AIM OF THE EXERCISE: Look below for the line that has "Given: Click the Export button". Set down the lines from there through the line that has "Switch to the Library tab", exactly as written.

THE DATA:
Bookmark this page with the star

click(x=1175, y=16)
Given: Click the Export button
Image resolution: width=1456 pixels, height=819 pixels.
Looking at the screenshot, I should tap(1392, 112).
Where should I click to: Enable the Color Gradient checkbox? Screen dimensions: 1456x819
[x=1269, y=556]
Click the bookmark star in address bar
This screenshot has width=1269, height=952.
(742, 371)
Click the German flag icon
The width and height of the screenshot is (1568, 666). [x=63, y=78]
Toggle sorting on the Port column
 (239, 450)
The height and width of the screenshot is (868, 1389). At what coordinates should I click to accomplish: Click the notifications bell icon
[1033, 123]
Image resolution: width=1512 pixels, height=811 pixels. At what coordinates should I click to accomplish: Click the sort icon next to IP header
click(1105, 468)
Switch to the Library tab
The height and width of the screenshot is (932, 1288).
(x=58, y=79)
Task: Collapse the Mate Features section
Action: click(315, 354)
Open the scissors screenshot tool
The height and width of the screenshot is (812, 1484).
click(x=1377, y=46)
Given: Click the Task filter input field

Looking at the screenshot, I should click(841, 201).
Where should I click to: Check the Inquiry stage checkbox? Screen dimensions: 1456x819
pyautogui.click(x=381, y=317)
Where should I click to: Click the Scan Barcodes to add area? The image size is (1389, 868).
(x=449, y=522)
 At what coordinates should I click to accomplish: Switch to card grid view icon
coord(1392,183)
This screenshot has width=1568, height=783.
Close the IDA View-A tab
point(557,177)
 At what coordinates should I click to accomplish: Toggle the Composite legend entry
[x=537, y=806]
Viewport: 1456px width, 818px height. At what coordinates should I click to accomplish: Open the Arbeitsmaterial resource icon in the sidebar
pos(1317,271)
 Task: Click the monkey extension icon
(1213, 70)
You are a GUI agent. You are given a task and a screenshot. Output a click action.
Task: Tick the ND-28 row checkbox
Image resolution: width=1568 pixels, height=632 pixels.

RESPONSE AREA:
Given: Click the Export button
Image resolution: width=1456 pixels, height=819 pixels.
Looking at the screenshot, I should tap(1392, 112).
Where should I click to: Enable the Color Gradient checkbox? Screen dimensions: 1456x819
[x=1269, y=556]
Click the bookmark star in address bar
This screenshot has width=1269, height=952.
(742, 371)
Click the German flag icon
The width and height of the screenshot is (1568, 666). [x=63, y=78]
Toggle sorting on the Port column
 (239, 450)
The height and width of the screenshot is (868, 1389). At what coordinates should I click to accomplish: Click the notifications bell icon
[1033, 123]
Image resolution: width=1512 pixels, height=811 pixels. At what coordinates should I click to accomplish: Click the sort icon next to IP header
click(1105, 468)
Switch to the Library tab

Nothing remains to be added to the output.